:: TEXT BLOCK ::
___

Soigneur Tekst Soigneur Gepubliceerd 09 June 2020

Sofiane Sehili is a Parisian bike messenger and ultra-endurance racer. In 2019, he won the Inca Divide and the Italy Divide. In 2020, he added the Atlas Mountain Race to his palmarès. When he is not racing or at work, delivering packages around the French capital, he enjoys exploring the world on his bike. He has devoted his life to cycling.

It all started ten years ago, when he quit his job at a magazine to go bike touring. When he returned to Paris, he needed to find work and decided to find something that would allow him to spend his days outdoors.

“The idea,” he says, “was just to be on my own all day and be on my bike and not be locked down in an office.”

At first, he delivered leaflets advertising shows to local libraries, bookshops, and theatres, and then found a full-time couriering gig. He fell in love with the work.

“It’s about having that split second of anticipation that will allow you to ride between cars. You’re always trying to get an edge. And it’s about being fast all the time and avoiding danger,” he says.

Sofiane is glad to have Komoot in his pocket when he is navigating the city.

“It’s impossible to know all of the addresses in Paris,” he says. “You could work as a bike messenger for 20 years and you wouldn’t know all of the small streets where we have to go, so it’s a useful tool to have. When there is just a tiny street in a part of town where you have never been, Komoot will tell you. And then it’s up to you to say, okay, I am going to follow the itinerary from the app or tell yourself that it may be the most direct, but maybe not the fastest, because some streets will have a lot of traffic and some will have a lot of pedestrians.”

You’re always trying to get an edge.

Messengers like Sofiane have to use their heads, but Komoot helps them choose their routes much more intelligently.

“I think it’s tough for an app to have the knowledge that you have as a bike courier,” Sofiane says, “but it’s also impossible for a bike courier to know all of the stuff that the app knows. So it’s nice to have both. You need both actually.”

Ferrying packages around Paris has allowed Sofiane to build world-class fitness.

“When I became a bike messenger, I had such good training from being on the bike four days a week in the traffic, and with that training, I found that when I went on longer rides, like 200 km, 250 km, that they were actually easy for me… And then I started to think, you know, what are my limits?”

He still doesn’t know. On the ultra-endurance circuit, he is renowned for his ability to push himself for days on end. He first discovered the discipline on an online forum about fixed-gear bikes, where he got talking to another Frenchman who had finished the Transcontinental. At first, he wasn’t interested, but then he went to the United States to tour the Great Divide and heard about the Tour Divide. That’s when he first got the idea that he might be good at long-distance racing. A few years later, he returned for the event and finished third.

“I just discovered the sport and even though it was really hard, I kind of liked it,” he says.”And I kind of liked the fact that I was good at it, and I decided that I would do it more, and keep on doing it.”

 

What’s his secret?

“It’s not about being the fastest or being the fittest. It’s about being the guy who stops the least. And actually the truth is that when I cycle, most of the time, I just don’t want to stop.”

During the Atlas Mountain race, a 1145-km self-supported epic over gravel roads and rocky trails in the mountainous Moroccan desert, Sofiane slept for just two and half hours. It took him three days, 21 hours, and 50 minutes to finish the event in first place. He missed seeing much of the most beautiful scenery, as he rode day and night and passed some of the most spectacular sections in the dark.

___

:: Extracted data items ::

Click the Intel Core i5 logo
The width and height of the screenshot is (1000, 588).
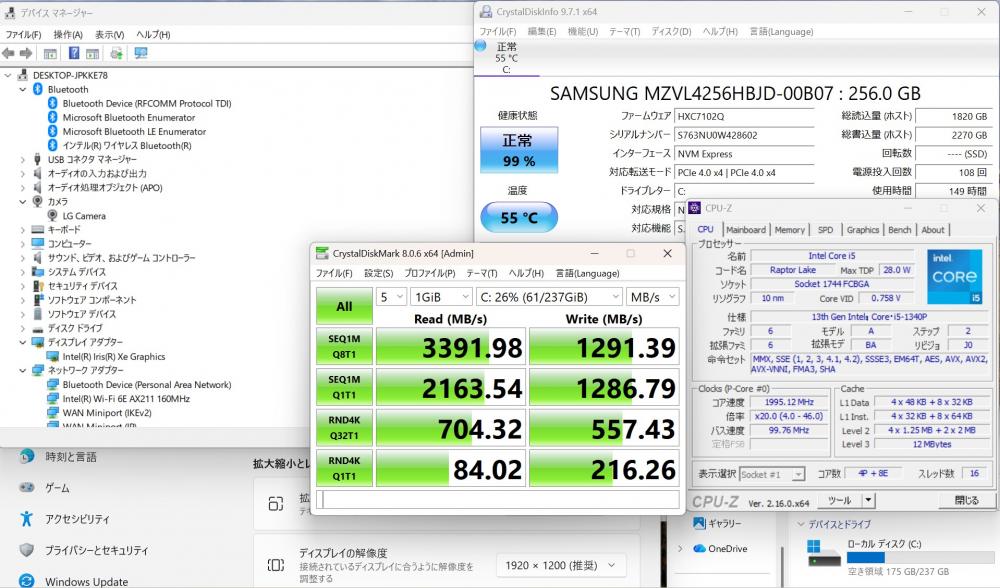[x=953, y=275]
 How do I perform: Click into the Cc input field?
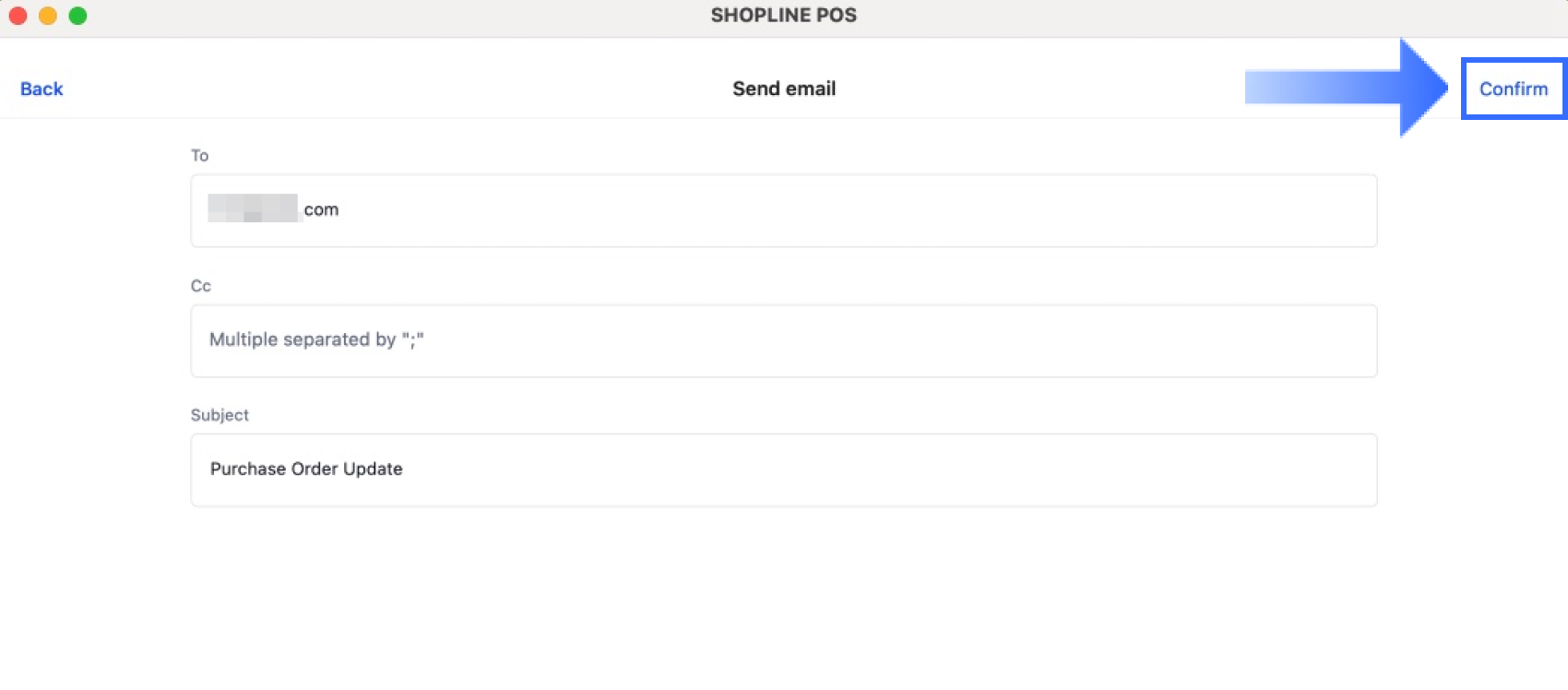pos(784,340)
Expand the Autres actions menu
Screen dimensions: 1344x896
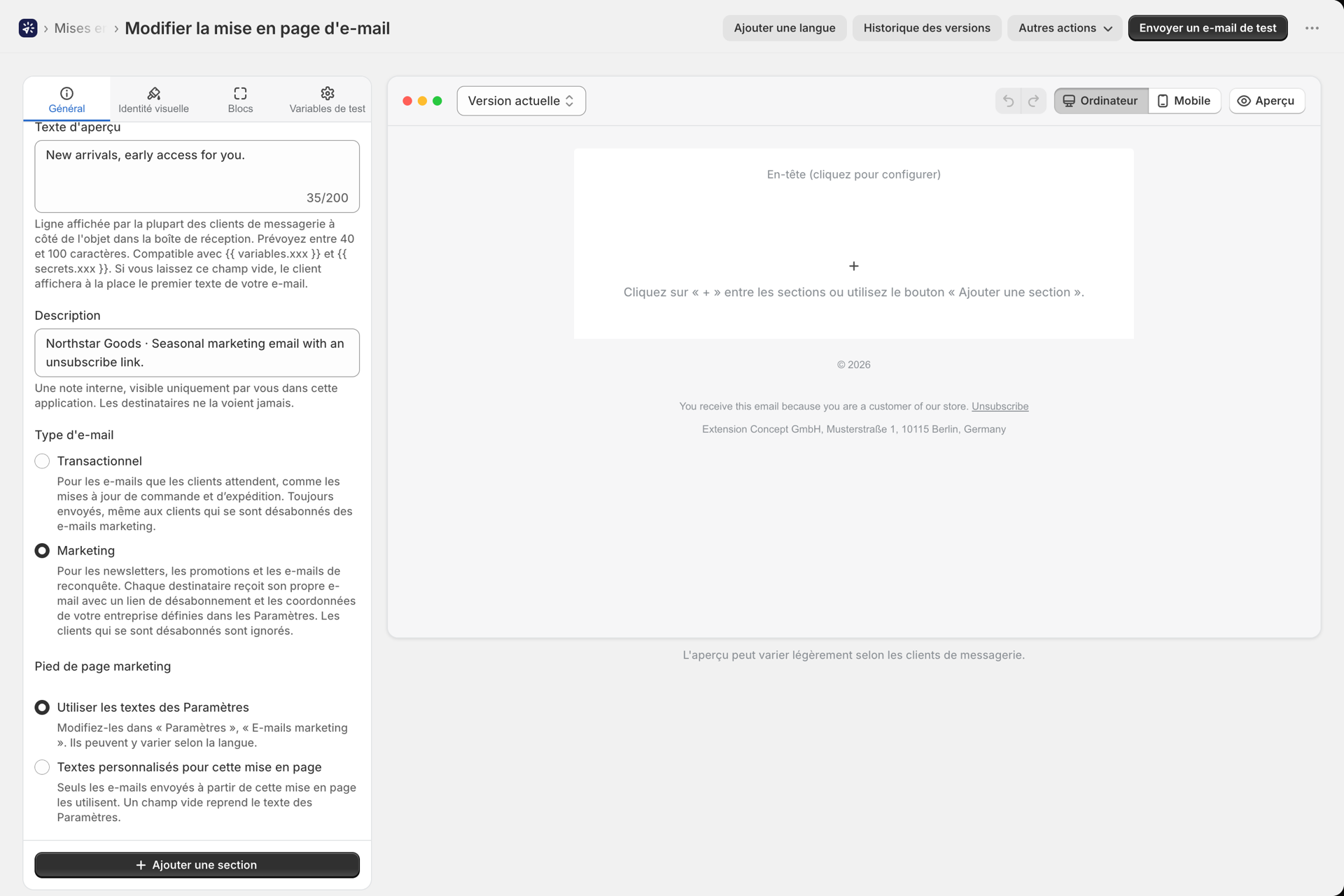[x=1065, y=28]
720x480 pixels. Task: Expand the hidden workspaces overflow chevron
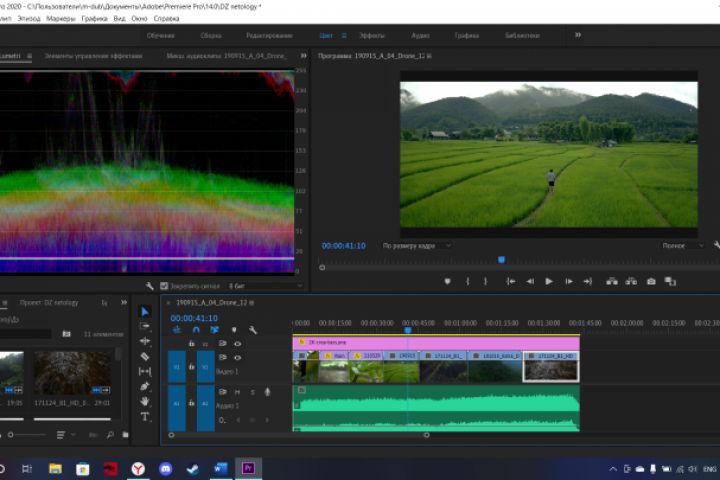pos(577,35)
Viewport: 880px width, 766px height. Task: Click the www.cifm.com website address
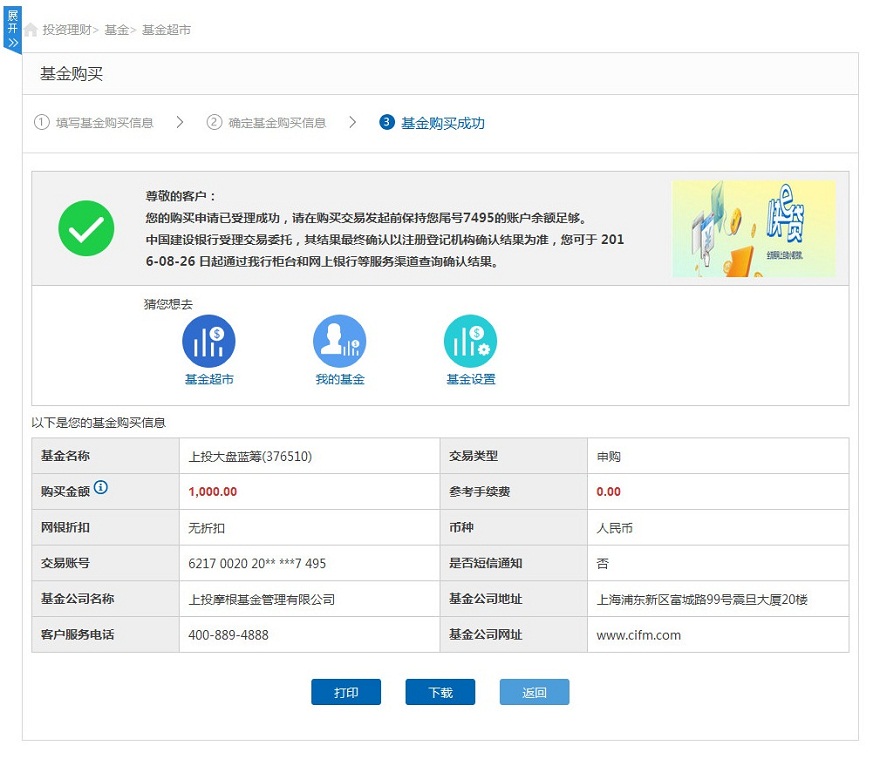click(x=638, y=635)
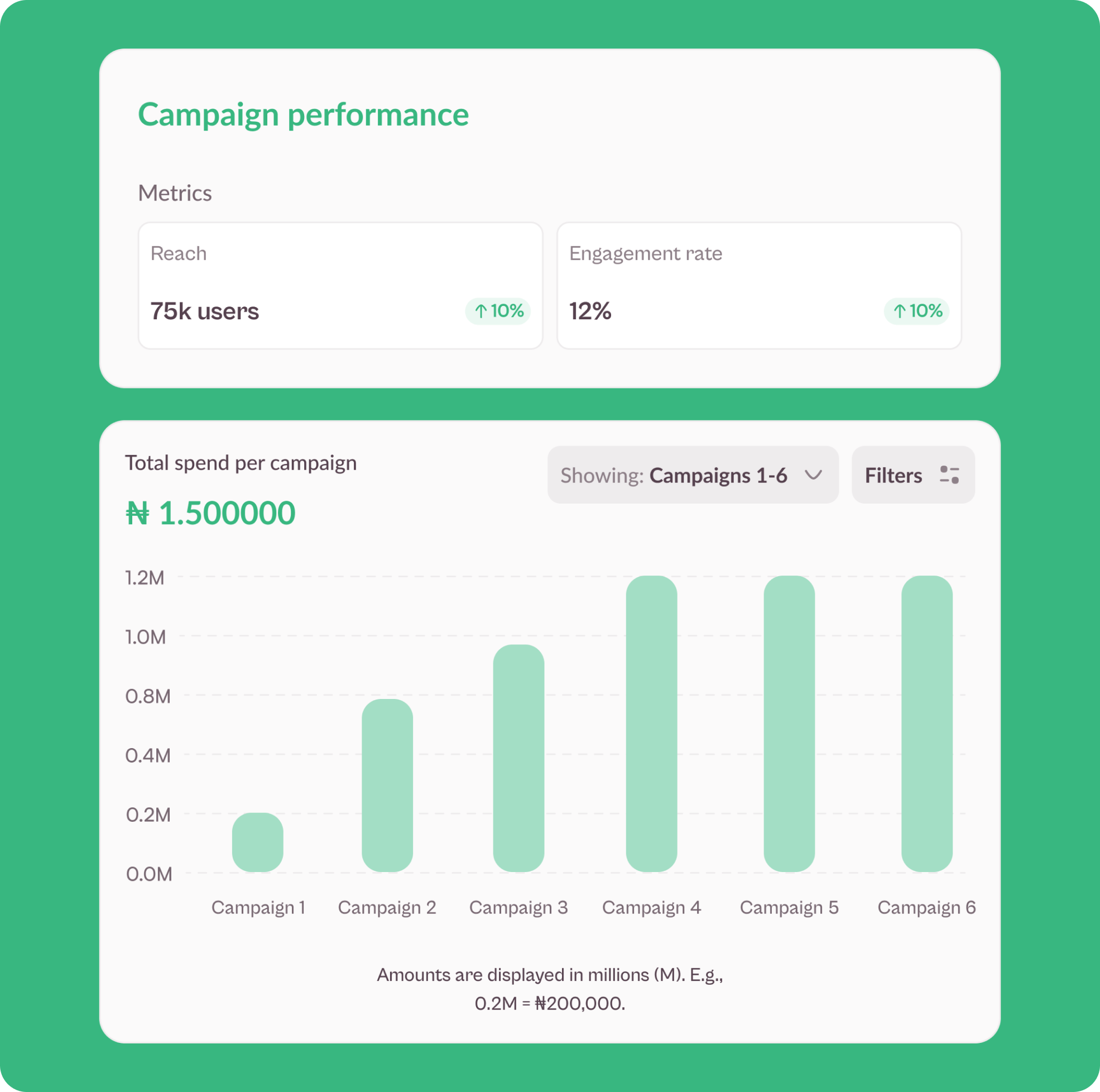Click the Campaign 3 bar
Viewport: 1100px width, 1092px height.
tap(518, 758)
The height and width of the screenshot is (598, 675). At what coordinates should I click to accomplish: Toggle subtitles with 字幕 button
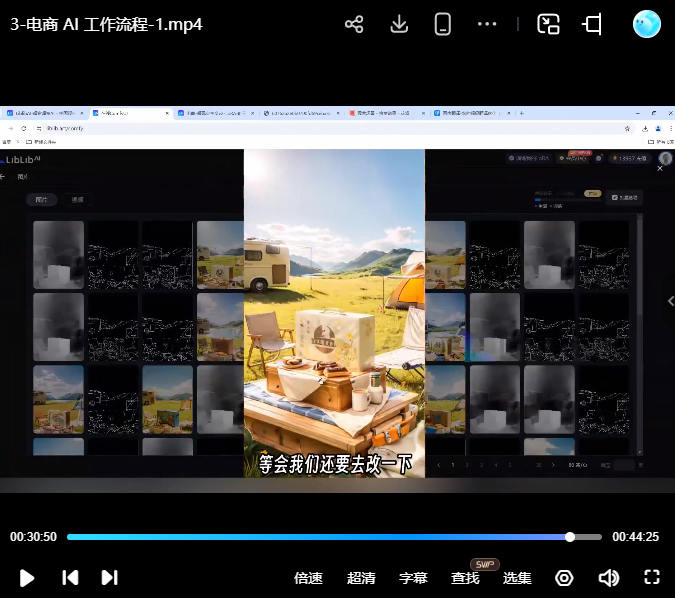click(x=413, y=578)
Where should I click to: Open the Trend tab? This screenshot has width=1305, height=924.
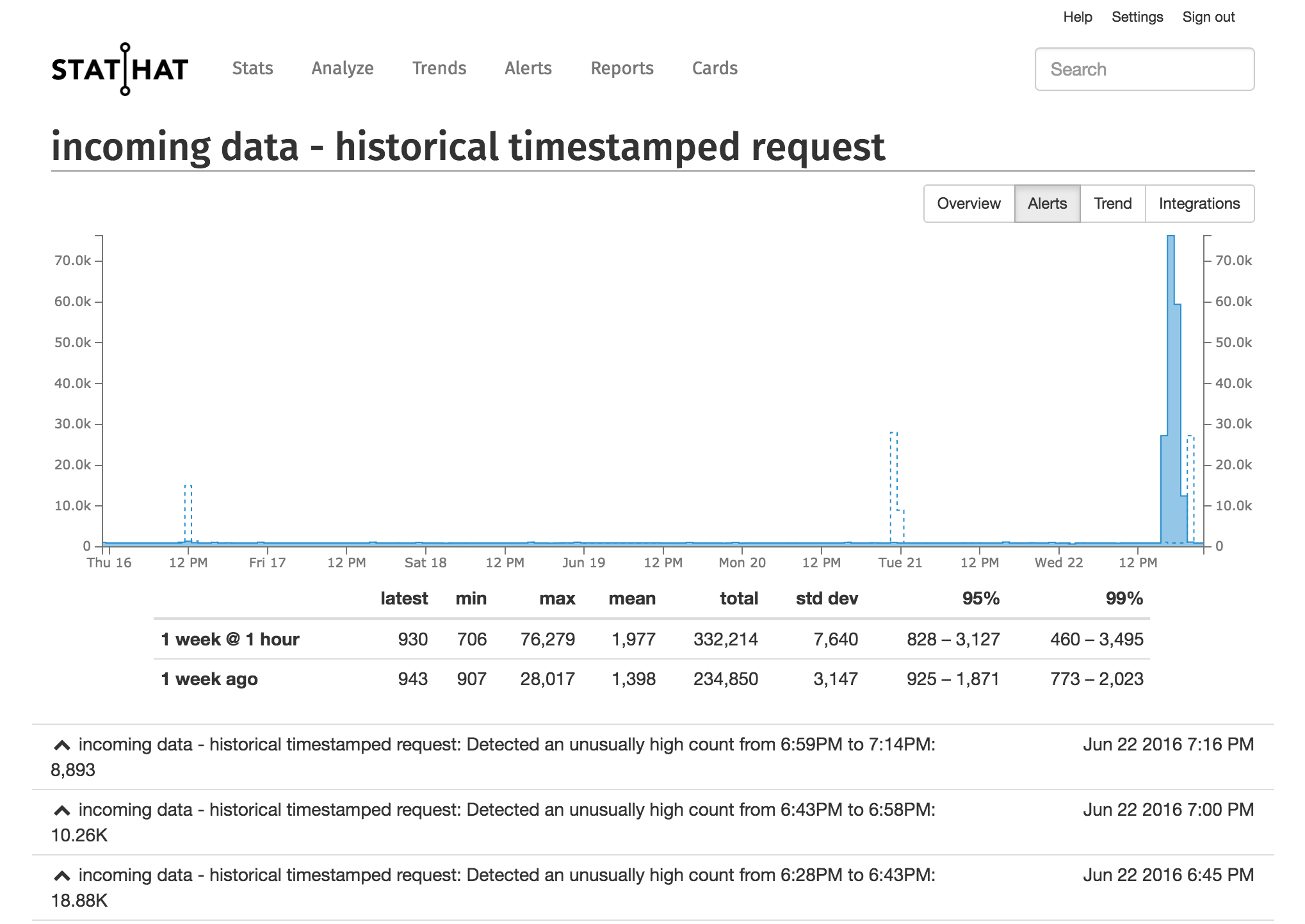tap(1113, 204)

___

:: STATED GOAL 1 ::
In the bike messenger profile, what place did Sofiane finish in when he went back to the United States for the Tour Divide?
:: STATED GOAL 2 ::
Retype the part of the bike messenger profile that opens with the words containing "What’s his secret?" and closes with "in the dark.".
These items have nothing to do with the bike messenger profile.

:: WRITTEN ANSWER 1 ::
Third place.

:: WRITTEN ANSWER 2 ::
What’s his secret?

“It’s not about being the fastest or being the fittest. It’s about being the guy who stops the least. And actually the truth is that when I cycle, most of the time, I just don’t want to stop.”

During the Atlas Mountain race, a 1145-km self-supported epic over gravel roads and rocky trails in the mountainous Moroccan desert, Sofiane slept for just two and half hours. It took him three days, 21 hours, and 50 minutes to finish the event in first place. He missed seeing much of the most beautiful scenery, as he rode day and night and passed some of the most spectacular sections in the dark.